Segment Start: Listed entries

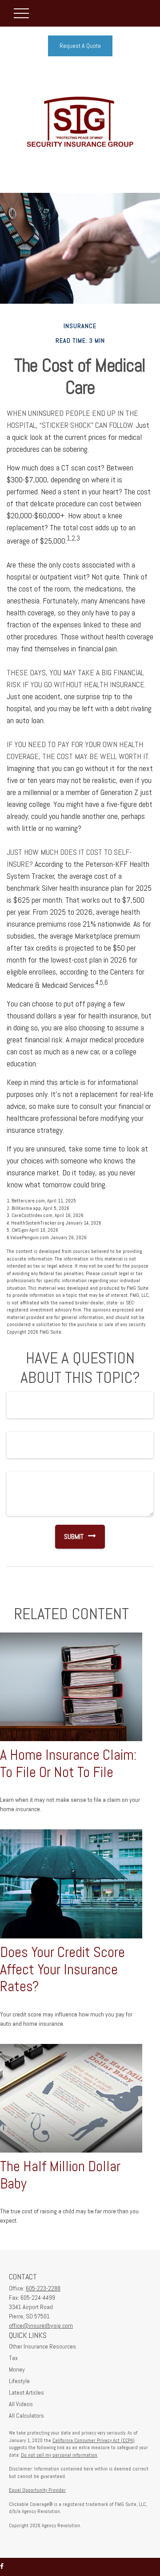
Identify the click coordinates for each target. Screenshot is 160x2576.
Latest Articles (26, 2392)
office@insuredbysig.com (41, 2325)
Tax (13, 2358)
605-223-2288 (43, 2288)
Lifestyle (19, 2381)
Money (17, 2369)
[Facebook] (2, 2566)
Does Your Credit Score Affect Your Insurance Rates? (62, 1969)
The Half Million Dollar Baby (60, 2175)
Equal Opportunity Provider (37, 2490)
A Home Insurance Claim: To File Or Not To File (68, 1763)
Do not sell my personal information (59, 2455)
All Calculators (26, 2415)
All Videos (21, 2404)
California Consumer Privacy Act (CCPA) (93, 2440)
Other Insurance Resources (42, 2346)
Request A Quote (80, 46)
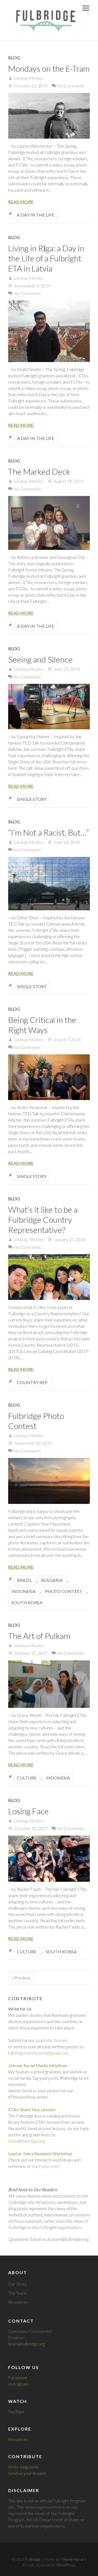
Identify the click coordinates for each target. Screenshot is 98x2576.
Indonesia (23, 1591)
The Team (17, 2292)
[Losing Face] (49, 1859)
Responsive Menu (86, 8)
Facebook (17, 2377)
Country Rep (32, 1382)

Segment End: Listed entries

Exercise brief - Pictures aside, return all of the material exactly as written.

Result of the task -
Identify the click coordinates for each target. Screenshot is 160x2576.
Latest Articles (26, 2392)
office@insuredbysig.com (41, 2325)
Tax (13, 2358)
605-223-2288 (43, 2288)
Lifestyle (19, 2381)
Money (17, 2369)
[Facebook] (2, 2566)
Does Your Credit Score Affect Your Insurance Rates? (62, 1969)
The Half Million Dollar Baby (60, 2175)
Equal Opportunity Provider (37, 2490)
A Home Insurance Claim: To File Or Not To File (68, 1763)
Do not sell my personal information (59, 2455)
All Calculators (26, 2415)
All Videos (21, 2404)
California Consumer Privacy Act (CCPA) (93, 2440)
Other Insurance Resources (42, 2346)
Request A Quote (80, 46)
Identify the click coordinates for each target. Screenshot is 98x2576.
Indonesia (23, 1591)
The Team (17, 2292)
[Losing Face] (49, 1859)
Responsive Menu (86, 8)
Facebook (17, 2377)
Country Rep (32, 1382)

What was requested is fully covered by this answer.